* **Text**
The themes presented by Lemle have great potential. Artifacts has an interest in archaeology and who is allowed to write history, exploring how stories change depending on who controls the narrative and how the past carries different meanings depending on who claims it. Unfortunately, the book does not fully develop these ideas, and they remain promising background noise that neither shape the rest of the story nor Lena's personal arc.
The major issue with Artifacts is its overwrought descriptions, abstract jargon, and niche references. It's possible to write a book that includes niche material and uses it well, but Artifacts fails to make its specialized material useful to the narrative. References are fine when they are integrated into character, atmosphere, or theme, but in Artifacts, it felt more like sediment burying the rest of the novel's genuinely interesting components.
As someone with zero interest or knowledge in any of the topics presented, the insistence on these details felt muddy and confusing. Paragraphs upon paragraphs felt more like a lecture than a compelling narrative and made it difficult to follow the specifics of the plot, let alone connect with any of the characters.
The heavy use of Italian felt especially grating and created a weird narrative distance. Since Lena is fluent in Italian, by not translating the Italian passages, the reader is locked out of information possessed by the protagonist, which interrupts alignment with her as a character. These structural issues served as amplifiers for smaller issues that would have otherwise been negligible or forgivable.
Lemle tries unsuccessfully to balance a mafia mystery, a legal procedural, a traumatic family history, and an academic tone. Each narrative thread twists and stumbles in its own clumsy way. The mafia subplot adds danger but not much substance, while the family subplot involving Lena's sister and mother has emotional potential but is never fully interrogated. As a result, the novel feels busy without feeling rich.
Artifacts immediately introduces a relatively sizeable cast of characters who serve an important function but are thin and underdeveloped. They each hold a small key to the plot, but because they are given so little interiority or distinction, they blur together rather than deepening the story, making them feel like plot devices rather than fully realized characters.
Lena has all the ingredients for a fascinating protagonist. She has a deadly, intriguing cocktail of unreliable narrator traits: dissociation, memory fog, and naivete. Though she is a lawyer, she is herself an archaeologist of sorts, going back in time to unearth memories and histories and rewrite the story she once told herself to believe. The potential for connection between Lena's character arc and the overarching themes of historical preservation was incredibly compelling.
Ultimately, Lena's character feels uncontrolled. It's difficult to understand her motivations or to feel invested in what happens to her. Her job as a lawyer feels more like a necessary plot device rather than a meaningful part of her characterization. Since the story deals with questions of ownership, history, and justice, her legal background could have been utilized to deepen the book's themes, but it never feels fully integrated.
When the author does take the time to address the larger questions introduced at the beginning of the book, it feels like the summary to a thesis. Characters talk at each other about the importance of cultural preservation, about the benefits and failings of museums and historical sites. A single mention at the very beginning of the book is given to the complicated colonial histories of artifacts and state ownership, and the topic is never meaningfully addressed again.

* **Raw data**
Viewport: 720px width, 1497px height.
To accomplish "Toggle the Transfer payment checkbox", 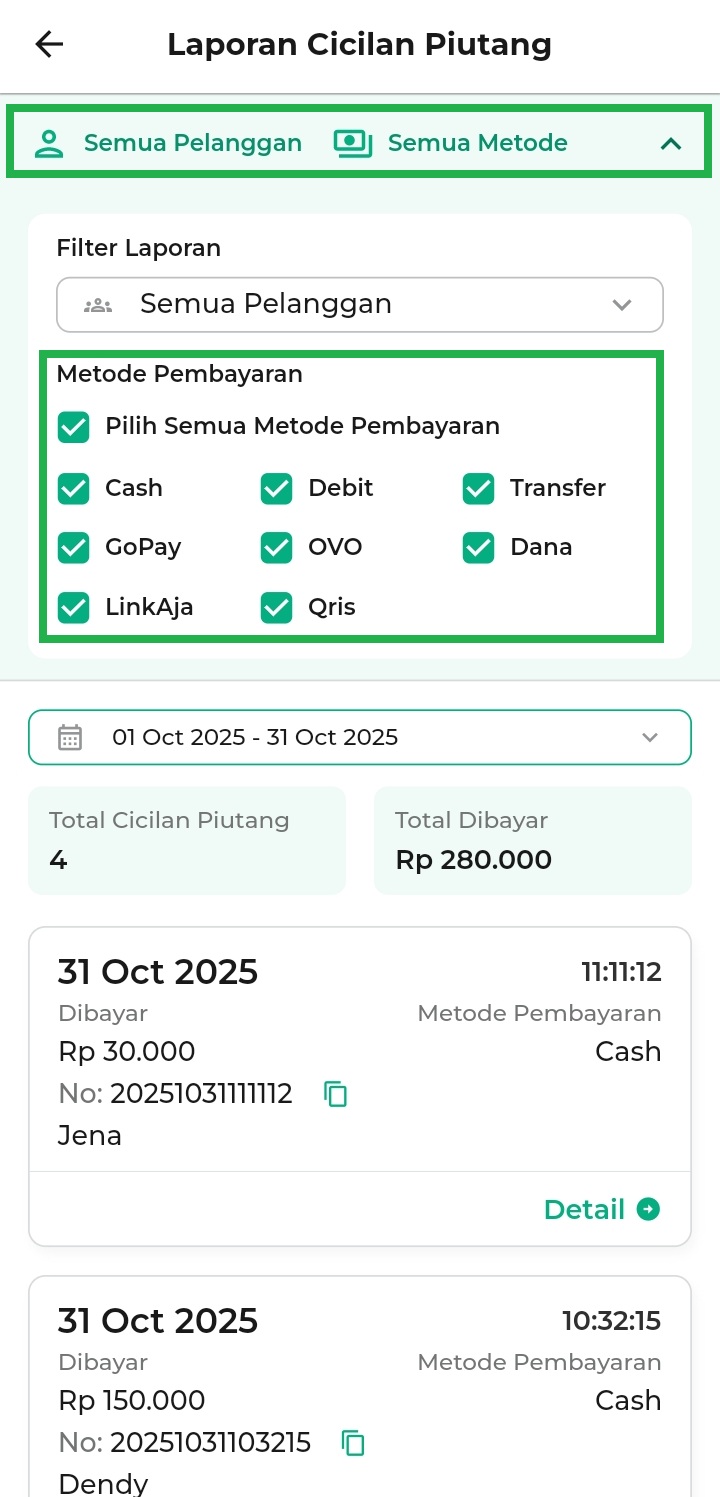I will (x=479, y=489).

* **Exercise tasks**
1 > In the review, which narrative threads or elements does Lemle try to balance?
2 > Repeat the review's wording from "Lemle tries unsuccessfully" to "fully realized characters.".
The data above comes from a different source than the review.

* **Results**
1 >
- a mafia mystery
- a legal procedural
- a traumatic family history
- an academic tone

2 >
Lemle tries unsuccessfully to balance a mafia mystery, a legal procedural, a traumatic family history, and an academic tone. Each narrative thread twists and stumbles in its own clumsy way. The mafia subplot adds danger but not much substance, while the family subplot involving Lena's sister and mother has emotional potential but is never fully interrogated. As a result, the novel feels busy without feeling rich.
Artifacts immediately introduces a relatively sizeable cast of characters who serve an important function but are thin and underdeveloped. They each hold a small key to the plot, but because they are given so little interiority or distinction, they blur together rather than deepening the story, making them feel like plot devices rather than fully realized characters.